Indigenous Australians in Perth are praising Māori in both New Zealand and Australia for protesting in solidarity with them over their government's plans to shut down remote communities.
Western Australia Premier Colin Barnett said he would be forced to withdraw essential services to those rural communities, because the one-off $90 million payment by the federal government to maintain the settlements would run out in three years' time.
Support from Māori has been noted by Aboriginal media organisations such as the National Indigenous Radio Service, as well as a Noongar leader, Michelle Nelson-Cox, who is chairperson of the Aboriginal Health Council of Western Australia.
"If there's any other ethnic groups that understand what our complications are as Aboriginal people, it would be the Māori mob over there [in New Zealand]," Ms Nelson-Cox said.
"So I want to express that, and that's from a Noongar woman, that's moorditjit (Noongar word for 'awesome') and that's very humble, and we appreciate that."
International rallies on 1 May
In the meantime, protest rallies have been organised in every state and territory capital by an Aboriginal rights movement, #SOSBLAKAUSTRALIA.
And the leader of the Māori rights movement Iwi n Aus, Erina Morunga, of Ngāpuhi descent, who is based in South Australia, is calling one people to join a march in Adelaide that will coincide with a protest hīkoi in Hamilton in New Zealand on 1 May.

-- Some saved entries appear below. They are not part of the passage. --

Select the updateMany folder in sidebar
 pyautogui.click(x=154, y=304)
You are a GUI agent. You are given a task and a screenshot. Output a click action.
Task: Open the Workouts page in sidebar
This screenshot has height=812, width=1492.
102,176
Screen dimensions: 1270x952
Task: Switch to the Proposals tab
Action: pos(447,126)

A group set up on social media - Call to Action Adelaide - is also behind the rallies.
It is calling on anyone who is against the Western Australian government's plans to shut down remote Aboriginal communities to take to the streets and demonstrate their opposition, and send a clear message to the State Premier, Colin Barnett and the Australian Prime Minister, Tony Abbott, that they don't agree.
Protests will take place in about a dozen towns and cities across Australia on 1 May and also as far away as the United States, with one planned in Los Angeles, California.
Mr Abbott has suggested that people living in indigenous communities are making a 'lifestyle choice' that his government cannot 'endlessly subsidise'.